Data for the task Start Marker
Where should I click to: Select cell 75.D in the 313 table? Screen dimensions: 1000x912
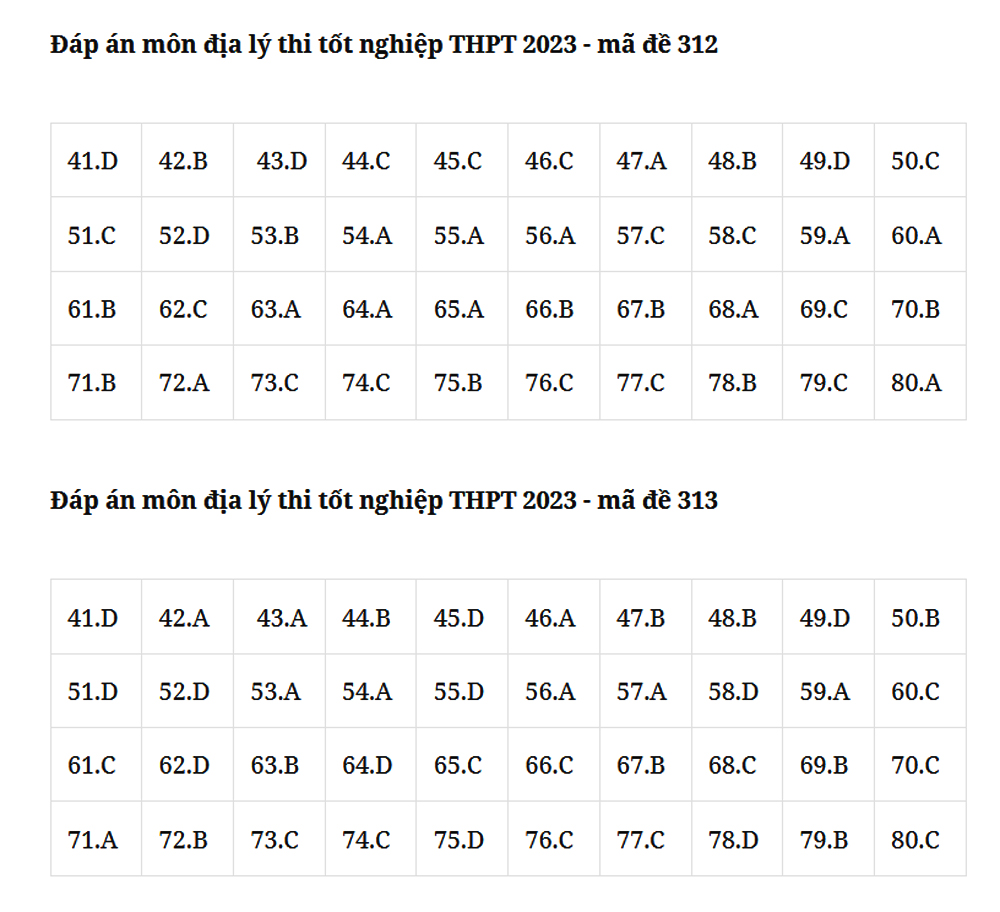pos(462,839)
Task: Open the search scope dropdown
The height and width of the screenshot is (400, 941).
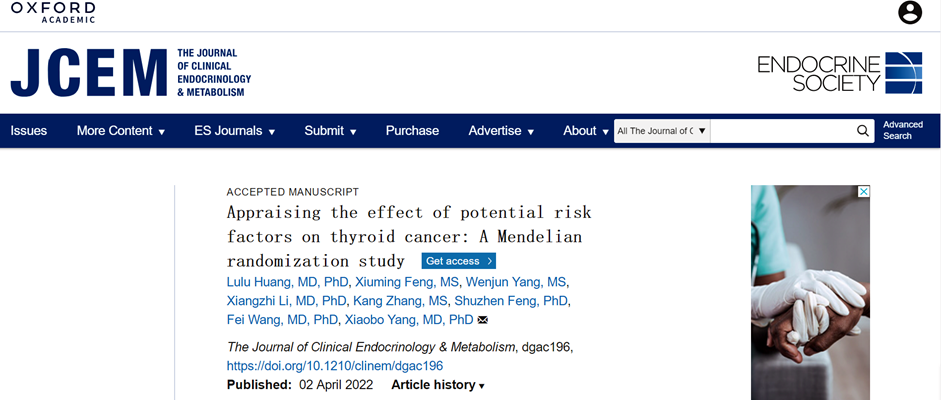Action: (x=661, y=130)
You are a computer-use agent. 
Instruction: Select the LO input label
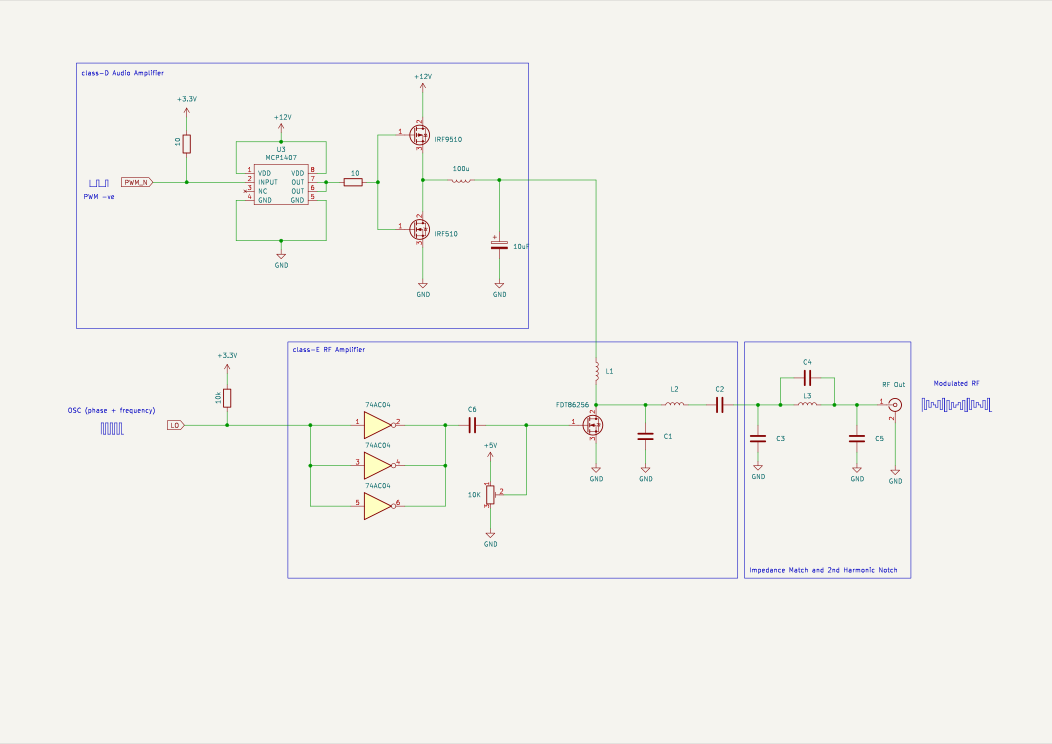click(x=175, y=425)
Data for the task End Marker
• **Task objective**
Please repeat exactly the lines from the one containing "The height and" through the last line of the records, both included, and leave out the pictures.

• **Response for this exercise**
The height and width of the screenshot is (400, 941).
Action: (x=661, y=130)
You are a computer-use agent. 
Instruction: Select the LO input label
click(x=175, y=425)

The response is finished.